Records from a collection:

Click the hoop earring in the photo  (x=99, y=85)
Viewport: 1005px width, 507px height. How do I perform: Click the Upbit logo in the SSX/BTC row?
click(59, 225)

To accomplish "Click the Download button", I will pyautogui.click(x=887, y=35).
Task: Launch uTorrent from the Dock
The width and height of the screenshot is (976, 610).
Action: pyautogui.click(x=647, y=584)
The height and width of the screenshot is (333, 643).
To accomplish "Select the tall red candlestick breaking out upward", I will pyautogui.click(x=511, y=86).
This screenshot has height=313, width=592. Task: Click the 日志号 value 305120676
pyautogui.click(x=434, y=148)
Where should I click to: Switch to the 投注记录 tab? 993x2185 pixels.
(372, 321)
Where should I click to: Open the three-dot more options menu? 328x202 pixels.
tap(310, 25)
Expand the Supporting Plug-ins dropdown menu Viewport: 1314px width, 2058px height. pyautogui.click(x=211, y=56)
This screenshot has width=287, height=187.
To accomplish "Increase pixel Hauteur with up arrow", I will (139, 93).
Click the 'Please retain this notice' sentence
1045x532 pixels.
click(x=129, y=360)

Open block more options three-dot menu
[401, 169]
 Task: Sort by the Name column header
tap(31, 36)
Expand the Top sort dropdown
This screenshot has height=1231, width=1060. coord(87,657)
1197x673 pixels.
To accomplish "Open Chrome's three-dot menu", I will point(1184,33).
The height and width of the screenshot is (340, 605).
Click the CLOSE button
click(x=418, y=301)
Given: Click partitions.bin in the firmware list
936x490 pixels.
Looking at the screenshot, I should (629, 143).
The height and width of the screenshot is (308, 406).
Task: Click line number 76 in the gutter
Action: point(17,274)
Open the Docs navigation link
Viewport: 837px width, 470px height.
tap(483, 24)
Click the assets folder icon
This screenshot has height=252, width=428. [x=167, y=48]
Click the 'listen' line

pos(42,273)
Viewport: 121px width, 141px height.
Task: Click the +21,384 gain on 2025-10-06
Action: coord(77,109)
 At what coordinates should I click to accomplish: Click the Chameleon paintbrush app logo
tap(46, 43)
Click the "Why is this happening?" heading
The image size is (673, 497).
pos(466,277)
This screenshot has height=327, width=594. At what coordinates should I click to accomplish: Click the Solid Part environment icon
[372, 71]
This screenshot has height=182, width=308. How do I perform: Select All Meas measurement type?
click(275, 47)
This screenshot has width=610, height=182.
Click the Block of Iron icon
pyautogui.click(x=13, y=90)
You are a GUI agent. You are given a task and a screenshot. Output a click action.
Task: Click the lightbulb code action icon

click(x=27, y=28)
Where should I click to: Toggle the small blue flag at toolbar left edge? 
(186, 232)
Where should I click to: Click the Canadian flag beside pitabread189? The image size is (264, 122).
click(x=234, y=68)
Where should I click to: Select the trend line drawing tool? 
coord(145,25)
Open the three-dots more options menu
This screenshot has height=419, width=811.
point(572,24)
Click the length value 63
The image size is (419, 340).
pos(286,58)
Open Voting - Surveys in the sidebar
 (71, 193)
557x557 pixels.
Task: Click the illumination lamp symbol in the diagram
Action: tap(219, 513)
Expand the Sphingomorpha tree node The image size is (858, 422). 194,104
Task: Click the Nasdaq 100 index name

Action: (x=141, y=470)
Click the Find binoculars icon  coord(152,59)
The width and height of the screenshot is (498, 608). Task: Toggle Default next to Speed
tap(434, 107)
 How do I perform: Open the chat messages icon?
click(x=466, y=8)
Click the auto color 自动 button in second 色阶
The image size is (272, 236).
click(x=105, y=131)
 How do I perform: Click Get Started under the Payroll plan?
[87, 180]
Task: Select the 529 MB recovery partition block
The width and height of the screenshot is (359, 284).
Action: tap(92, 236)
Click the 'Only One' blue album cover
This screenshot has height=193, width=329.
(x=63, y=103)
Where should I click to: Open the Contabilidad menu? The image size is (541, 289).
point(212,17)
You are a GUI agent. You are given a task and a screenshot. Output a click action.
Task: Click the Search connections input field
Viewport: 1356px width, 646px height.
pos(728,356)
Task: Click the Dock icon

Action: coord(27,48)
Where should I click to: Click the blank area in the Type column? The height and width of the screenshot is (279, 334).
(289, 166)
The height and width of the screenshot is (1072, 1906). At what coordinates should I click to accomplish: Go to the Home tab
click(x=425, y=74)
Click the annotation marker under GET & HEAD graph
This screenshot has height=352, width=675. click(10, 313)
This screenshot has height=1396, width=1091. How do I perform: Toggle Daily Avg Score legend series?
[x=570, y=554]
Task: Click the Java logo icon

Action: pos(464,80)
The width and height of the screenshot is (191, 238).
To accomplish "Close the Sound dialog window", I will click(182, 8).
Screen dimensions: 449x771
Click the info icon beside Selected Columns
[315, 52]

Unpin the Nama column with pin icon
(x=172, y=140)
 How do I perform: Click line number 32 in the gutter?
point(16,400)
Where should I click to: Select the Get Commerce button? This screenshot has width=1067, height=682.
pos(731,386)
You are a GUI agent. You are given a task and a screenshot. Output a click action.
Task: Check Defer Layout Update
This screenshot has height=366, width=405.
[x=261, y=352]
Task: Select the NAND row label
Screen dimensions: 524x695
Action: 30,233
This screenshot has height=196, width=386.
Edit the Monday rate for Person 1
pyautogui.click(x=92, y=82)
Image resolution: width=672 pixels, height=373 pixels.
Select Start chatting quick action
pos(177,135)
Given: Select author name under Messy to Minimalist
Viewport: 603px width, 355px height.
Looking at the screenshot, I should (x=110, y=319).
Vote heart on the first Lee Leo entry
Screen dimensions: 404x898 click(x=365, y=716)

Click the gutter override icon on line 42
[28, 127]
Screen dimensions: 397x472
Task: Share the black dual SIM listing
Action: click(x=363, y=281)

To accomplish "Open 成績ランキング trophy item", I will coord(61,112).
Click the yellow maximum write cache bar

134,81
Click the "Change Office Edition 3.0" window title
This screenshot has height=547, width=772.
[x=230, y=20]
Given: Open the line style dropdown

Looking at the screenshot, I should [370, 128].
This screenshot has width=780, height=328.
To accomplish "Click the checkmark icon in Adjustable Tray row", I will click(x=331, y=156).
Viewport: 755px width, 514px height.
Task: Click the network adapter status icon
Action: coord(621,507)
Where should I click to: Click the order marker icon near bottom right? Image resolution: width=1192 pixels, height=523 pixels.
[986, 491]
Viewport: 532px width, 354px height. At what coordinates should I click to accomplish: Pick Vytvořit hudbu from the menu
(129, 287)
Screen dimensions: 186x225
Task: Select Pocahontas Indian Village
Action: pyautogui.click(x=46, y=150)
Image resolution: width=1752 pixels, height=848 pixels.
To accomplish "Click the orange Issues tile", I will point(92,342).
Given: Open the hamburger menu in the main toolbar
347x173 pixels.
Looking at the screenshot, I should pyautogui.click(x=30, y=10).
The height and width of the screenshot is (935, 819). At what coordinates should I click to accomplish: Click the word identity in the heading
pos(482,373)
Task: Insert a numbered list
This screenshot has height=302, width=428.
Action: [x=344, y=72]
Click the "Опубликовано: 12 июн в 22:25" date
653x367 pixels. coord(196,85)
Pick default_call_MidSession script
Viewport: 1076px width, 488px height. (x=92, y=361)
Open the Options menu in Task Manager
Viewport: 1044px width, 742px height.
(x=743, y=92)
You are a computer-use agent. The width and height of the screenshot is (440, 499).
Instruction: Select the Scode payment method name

The task: How many lines in the records above hold the string "window"? Only the number is wanted.

Output of the task: 2